The diameter of exosomes is less than 0.1 μm. They are produced in multivesicular bodies during endocytosis and play a role in antigen presentation. Unlike MPs, they abundantly express exosomal markers such as acetylcholine esterase, tetraspanins (e.g. CD9, CD63 and CD81), heat shock protein 72 (Hsp72), and proteins involved in multivesicular biogenesis (e.g. Tsg101) [12,13], although there are no exosome specific markers. Recent studies suggest that endothelial exosomes contain RNAs and microRNAs, and might be involved in vascular remodeling .
Apoptotic bodies are larger than MPs or exosomes (up to 4 μm in diameter).

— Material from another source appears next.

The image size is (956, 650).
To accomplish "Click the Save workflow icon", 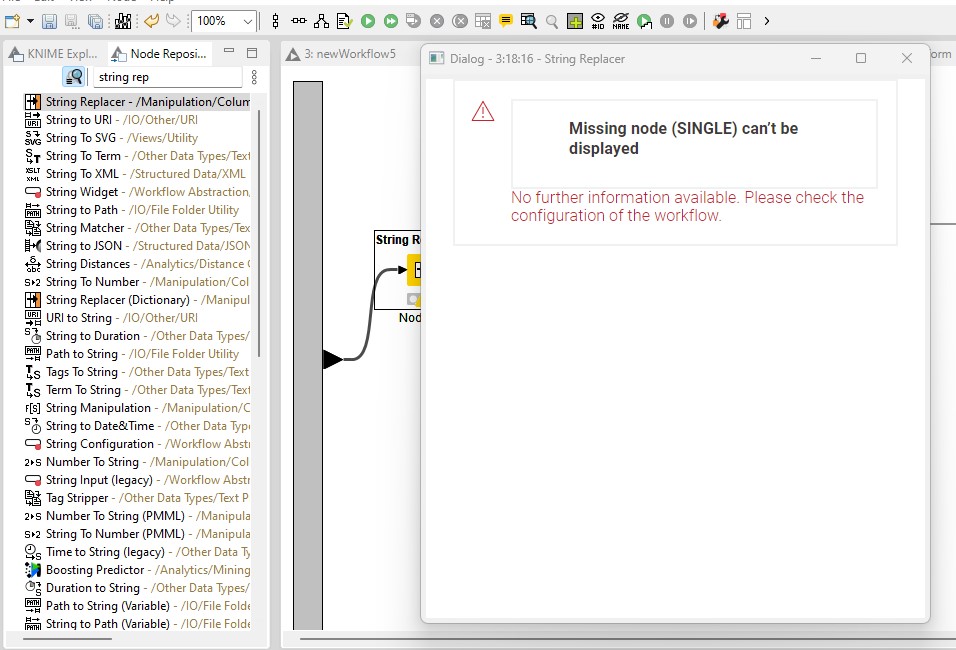I will point(48,20).
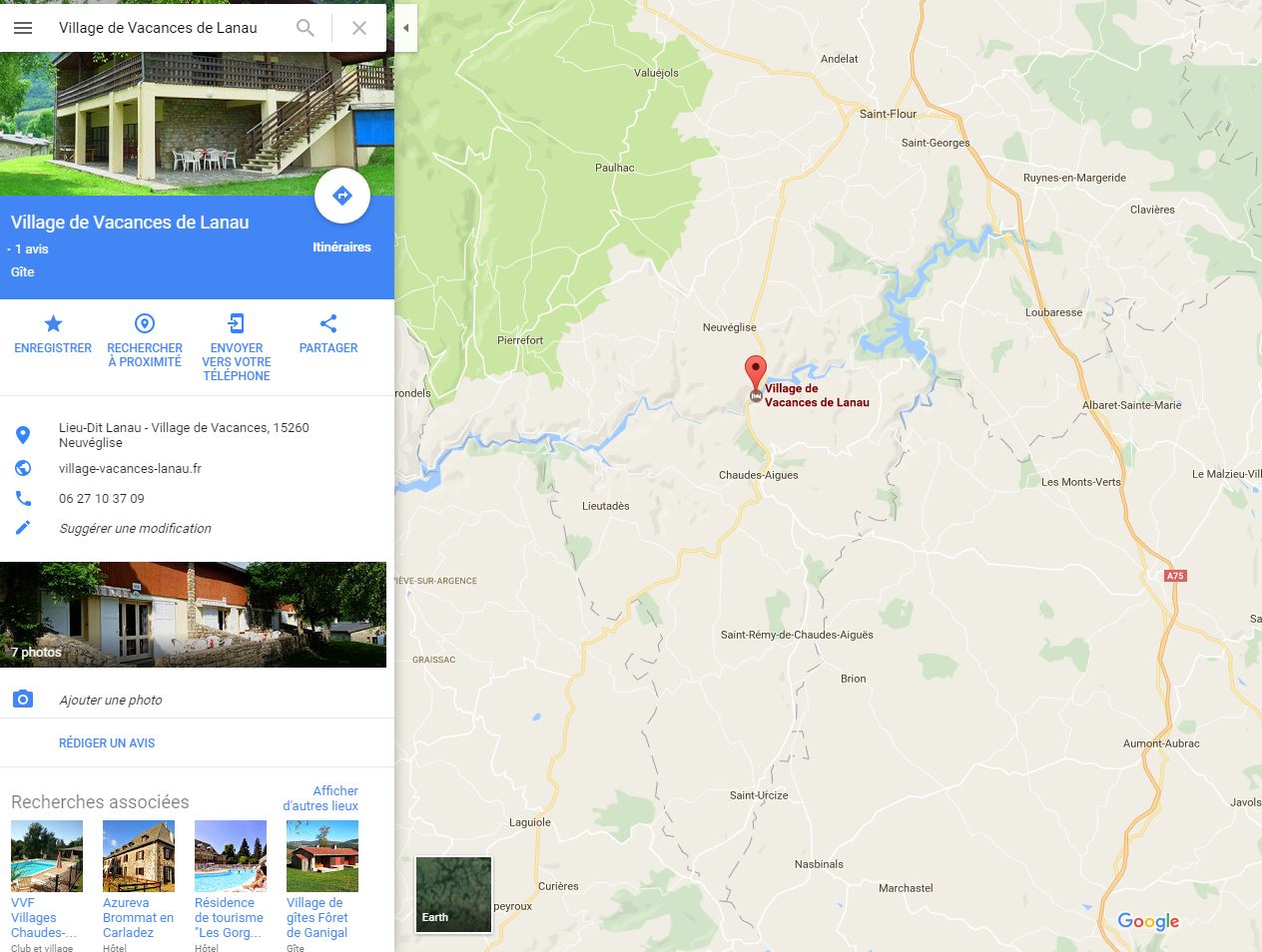
Task: Click the search magnifier icon
Action: pos(306,28)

Unlike MPs, a permeable membrane facilitates propidium iodide staining of the nuclear materials . Previous reports indicate that apoptotic bodies are passive cargos delivering their nuclear contents to phagocytes by horizontal transfer, and they share this specific property with endothelial MPs [15,16]. Endothelial apoptotic bodies also circulate in human blood, and their content in miRNAs is altered in diabetic patients and possibly in patients with cardiovascular diseases .
There is a growing appreciation that secretory MPs, exosomes and possibly other types of cell-derived vesicles comprise a physiological channel for cell-cell communication, both among neighboring cells and within the bloodstream. Endothelial cells also appear to release vesicles. Secretory MPs, exosomes and/or apoptotic bodies have the potential to interact with endothelial cells during developmental stages. These vesicles as therapeutic tools could be useful and relevant for the prevention of cardiovascular remodeling such as subsequent neointima formation after vascular injury and for the regulation of angiogenesis in ischemic tissue after mycoardial or peripheral ischemic diseases. Furthermore, to clarify the signature of circulating these vesicles could lead to the development of novel diagnostic and therapeutic strategies.
The author declares no conflict of interest.